* DIRECTIONS *
With both ends included, repeat exactly the lines of the entries below from the one containing "Given: Click the Live" down to the one containing "You are a computer-use agent. The height", and no others.

* GIVEN INFORMATION *
:::

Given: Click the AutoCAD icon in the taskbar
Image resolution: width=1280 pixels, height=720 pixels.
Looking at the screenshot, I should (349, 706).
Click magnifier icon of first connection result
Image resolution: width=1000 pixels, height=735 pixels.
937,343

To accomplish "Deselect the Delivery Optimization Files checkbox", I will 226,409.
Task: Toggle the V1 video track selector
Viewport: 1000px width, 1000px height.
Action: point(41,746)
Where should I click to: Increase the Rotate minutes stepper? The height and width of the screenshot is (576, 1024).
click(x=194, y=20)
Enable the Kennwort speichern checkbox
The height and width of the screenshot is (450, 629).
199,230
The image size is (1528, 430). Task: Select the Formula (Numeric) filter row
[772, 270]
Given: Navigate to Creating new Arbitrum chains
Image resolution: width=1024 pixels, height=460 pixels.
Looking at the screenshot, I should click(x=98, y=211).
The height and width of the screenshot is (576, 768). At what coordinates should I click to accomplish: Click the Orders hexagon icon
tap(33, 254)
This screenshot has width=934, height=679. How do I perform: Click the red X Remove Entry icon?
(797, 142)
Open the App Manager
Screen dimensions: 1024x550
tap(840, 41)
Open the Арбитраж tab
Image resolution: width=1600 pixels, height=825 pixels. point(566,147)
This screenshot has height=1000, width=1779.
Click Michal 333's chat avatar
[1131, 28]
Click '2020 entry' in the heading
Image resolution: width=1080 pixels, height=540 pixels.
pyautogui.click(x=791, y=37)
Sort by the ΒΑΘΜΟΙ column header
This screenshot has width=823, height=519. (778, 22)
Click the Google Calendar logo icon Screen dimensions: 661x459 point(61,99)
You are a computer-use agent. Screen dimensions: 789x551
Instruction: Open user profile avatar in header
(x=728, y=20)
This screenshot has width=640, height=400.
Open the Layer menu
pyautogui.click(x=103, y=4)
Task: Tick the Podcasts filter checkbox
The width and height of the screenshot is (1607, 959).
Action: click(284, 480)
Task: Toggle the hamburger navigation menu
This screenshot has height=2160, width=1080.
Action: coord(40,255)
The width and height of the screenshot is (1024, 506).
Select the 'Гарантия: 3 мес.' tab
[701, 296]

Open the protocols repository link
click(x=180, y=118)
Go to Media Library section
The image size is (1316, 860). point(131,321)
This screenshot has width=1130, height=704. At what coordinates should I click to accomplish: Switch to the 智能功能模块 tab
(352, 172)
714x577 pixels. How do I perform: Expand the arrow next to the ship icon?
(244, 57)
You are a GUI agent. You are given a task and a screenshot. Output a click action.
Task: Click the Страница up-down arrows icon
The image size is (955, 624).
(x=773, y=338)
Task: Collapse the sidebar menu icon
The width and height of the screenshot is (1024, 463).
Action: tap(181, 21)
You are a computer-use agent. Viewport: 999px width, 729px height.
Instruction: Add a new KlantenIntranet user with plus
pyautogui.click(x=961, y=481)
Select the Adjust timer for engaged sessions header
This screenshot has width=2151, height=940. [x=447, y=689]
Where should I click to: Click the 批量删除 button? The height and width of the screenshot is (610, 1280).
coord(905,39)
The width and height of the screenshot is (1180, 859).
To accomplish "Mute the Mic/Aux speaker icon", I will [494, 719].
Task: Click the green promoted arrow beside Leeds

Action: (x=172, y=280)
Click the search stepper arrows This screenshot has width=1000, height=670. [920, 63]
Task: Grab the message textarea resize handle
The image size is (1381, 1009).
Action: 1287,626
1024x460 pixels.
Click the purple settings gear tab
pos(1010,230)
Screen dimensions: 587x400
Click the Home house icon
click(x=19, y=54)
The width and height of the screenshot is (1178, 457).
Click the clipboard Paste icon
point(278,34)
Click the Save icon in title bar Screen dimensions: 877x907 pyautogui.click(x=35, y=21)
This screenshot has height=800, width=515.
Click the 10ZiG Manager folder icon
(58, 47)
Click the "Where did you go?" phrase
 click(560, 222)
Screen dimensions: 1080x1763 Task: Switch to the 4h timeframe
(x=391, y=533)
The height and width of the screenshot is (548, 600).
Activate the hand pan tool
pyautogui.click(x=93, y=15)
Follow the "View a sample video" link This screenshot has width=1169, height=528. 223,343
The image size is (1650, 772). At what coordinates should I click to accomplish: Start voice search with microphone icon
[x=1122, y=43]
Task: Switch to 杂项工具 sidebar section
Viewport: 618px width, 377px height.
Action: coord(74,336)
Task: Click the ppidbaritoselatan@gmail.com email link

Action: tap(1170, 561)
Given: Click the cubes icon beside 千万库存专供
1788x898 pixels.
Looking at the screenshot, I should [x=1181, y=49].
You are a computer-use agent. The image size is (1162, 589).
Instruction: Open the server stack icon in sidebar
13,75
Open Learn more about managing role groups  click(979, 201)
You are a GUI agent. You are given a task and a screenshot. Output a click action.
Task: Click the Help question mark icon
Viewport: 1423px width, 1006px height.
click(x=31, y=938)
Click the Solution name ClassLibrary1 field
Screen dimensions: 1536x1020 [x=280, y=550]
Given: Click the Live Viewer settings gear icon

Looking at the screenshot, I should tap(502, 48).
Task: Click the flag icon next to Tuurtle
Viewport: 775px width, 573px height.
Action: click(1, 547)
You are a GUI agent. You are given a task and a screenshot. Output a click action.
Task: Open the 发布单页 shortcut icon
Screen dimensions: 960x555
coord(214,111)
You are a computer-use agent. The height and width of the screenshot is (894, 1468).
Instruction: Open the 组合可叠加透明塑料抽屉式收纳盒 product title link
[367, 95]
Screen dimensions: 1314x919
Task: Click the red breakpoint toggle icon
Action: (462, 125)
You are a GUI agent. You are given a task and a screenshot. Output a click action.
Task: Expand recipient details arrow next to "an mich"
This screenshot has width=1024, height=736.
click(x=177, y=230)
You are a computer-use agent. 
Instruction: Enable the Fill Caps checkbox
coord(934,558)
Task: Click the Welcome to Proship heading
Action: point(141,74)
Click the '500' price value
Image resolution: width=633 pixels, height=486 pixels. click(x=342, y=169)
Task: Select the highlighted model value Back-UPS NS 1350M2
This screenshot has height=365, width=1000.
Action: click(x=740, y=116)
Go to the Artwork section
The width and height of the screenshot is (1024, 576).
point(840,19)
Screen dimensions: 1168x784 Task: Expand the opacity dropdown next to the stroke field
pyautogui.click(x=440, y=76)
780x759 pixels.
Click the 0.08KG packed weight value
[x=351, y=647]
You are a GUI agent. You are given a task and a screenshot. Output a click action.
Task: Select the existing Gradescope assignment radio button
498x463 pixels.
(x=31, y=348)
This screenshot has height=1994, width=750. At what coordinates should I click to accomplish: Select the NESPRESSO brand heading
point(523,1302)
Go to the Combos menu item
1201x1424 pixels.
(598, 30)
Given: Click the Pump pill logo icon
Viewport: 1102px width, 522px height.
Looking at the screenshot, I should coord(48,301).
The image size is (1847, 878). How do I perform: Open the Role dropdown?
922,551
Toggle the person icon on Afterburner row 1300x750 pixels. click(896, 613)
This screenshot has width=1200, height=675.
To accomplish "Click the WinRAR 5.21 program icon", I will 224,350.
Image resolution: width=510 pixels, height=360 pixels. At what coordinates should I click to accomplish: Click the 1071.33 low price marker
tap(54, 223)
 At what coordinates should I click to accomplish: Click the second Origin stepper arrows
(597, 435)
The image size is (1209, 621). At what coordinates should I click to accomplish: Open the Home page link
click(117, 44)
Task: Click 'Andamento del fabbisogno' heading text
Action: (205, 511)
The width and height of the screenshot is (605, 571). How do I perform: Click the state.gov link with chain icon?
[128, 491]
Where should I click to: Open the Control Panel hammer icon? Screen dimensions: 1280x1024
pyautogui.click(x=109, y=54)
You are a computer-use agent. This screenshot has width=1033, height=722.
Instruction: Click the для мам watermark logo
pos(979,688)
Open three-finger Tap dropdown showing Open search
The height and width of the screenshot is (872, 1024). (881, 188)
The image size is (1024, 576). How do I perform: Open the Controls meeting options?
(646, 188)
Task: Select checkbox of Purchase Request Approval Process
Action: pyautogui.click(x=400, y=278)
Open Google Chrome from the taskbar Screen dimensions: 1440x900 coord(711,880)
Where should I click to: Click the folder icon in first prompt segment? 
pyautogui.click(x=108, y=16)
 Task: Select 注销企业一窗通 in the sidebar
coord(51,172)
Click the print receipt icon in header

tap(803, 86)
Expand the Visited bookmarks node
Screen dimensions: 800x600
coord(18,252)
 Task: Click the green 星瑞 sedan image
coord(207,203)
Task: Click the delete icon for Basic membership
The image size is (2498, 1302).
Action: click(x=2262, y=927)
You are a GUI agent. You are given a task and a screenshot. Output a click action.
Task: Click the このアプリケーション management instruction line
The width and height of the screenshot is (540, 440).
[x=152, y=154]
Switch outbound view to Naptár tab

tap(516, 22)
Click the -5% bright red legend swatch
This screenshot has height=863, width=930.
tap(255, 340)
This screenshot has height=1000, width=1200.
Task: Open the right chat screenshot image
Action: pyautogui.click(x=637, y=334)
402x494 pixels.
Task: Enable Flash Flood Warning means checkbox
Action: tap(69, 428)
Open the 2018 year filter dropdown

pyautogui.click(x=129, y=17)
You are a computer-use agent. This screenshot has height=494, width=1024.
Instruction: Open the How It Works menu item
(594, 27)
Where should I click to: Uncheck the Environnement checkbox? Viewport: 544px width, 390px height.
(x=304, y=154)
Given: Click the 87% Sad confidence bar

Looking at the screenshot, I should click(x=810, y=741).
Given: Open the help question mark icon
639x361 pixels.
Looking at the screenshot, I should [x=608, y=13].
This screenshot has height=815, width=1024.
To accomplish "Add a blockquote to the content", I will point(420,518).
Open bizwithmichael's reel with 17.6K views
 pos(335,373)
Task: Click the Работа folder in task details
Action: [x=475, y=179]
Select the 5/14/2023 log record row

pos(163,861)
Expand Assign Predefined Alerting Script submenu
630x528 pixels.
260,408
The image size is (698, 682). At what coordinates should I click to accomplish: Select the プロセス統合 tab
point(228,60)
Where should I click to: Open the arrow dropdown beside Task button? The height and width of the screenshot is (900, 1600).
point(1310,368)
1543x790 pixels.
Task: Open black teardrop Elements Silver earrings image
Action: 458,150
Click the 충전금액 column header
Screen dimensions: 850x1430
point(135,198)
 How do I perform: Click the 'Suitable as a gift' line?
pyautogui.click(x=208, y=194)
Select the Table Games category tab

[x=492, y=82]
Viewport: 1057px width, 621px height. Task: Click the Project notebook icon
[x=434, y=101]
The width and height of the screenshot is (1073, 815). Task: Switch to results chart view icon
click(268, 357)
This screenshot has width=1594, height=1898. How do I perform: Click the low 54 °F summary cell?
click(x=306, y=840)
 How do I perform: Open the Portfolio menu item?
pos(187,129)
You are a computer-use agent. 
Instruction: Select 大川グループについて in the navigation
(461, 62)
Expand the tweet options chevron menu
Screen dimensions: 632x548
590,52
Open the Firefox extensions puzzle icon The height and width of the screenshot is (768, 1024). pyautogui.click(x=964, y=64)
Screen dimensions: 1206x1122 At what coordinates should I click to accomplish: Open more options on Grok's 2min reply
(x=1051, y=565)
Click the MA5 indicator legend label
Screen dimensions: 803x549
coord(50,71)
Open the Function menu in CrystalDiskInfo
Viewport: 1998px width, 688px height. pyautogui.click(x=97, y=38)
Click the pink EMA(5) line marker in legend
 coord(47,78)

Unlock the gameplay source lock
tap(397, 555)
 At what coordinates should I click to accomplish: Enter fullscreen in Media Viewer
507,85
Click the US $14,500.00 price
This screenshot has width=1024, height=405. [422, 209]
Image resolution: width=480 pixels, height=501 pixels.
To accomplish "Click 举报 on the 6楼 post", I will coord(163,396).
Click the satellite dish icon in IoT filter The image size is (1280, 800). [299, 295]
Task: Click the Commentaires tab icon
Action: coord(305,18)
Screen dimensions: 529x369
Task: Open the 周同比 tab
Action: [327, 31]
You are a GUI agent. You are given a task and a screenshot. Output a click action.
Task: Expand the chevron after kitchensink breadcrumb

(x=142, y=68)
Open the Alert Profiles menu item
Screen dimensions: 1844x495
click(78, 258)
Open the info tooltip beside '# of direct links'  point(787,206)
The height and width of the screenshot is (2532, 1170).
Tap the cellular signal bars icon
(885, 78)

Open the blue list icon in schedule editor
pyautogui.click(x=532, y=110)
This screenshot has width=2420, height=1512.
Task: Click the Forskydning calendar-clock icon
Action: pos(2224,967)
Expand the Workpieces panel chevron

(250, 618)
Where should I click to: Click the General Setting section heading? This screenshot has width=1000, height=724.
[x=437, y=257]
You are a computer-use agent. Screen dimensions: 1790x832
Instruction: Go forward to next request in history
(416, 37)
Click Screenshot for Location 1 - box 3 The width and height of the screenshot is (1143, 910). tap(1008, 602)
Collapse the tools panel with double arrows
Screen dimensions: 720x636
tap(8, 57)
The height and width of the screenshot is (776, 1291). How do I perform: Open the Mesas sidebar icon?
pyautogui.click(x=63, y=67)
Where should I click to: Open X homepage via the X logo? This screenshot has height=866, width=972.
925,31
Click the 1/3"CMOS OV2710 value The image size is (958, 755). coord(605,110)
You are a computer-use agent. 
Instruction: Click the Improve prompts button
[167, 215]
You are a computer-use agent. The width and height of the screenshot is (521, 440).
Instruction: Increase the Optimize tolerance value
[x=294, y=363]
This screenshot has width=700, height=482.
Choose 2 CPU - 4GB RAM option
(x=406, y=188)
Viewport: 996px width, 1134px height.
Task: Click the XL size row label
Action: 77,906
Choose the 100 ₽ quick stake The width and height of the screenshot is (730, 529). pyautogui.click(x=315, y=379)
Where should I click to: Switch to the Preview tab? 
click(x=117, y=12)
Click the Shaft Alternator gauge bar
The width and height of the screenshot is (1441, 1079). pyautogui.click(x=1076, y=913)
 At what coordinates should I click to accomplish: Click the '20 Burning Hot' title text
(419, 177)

:::

* RESPONSE TO THE TASK *
Given: Click the Live Viewer settings gear icon

Looking at the screenshot, I should tap(502, 48).
Task: Click the flag icon next to Tuurtle
Viewport: 775px width, 573px height.
Action: click(1, 547)
You are a GUI agent. You are given a task and a screenshot. Output a click action.
Task: Open the 发布单页 shortcut icon
Screen dimensions: 960x555
coord(214,111)
You are a computer-use agent. The height and width of the screenshot is (894, 1468).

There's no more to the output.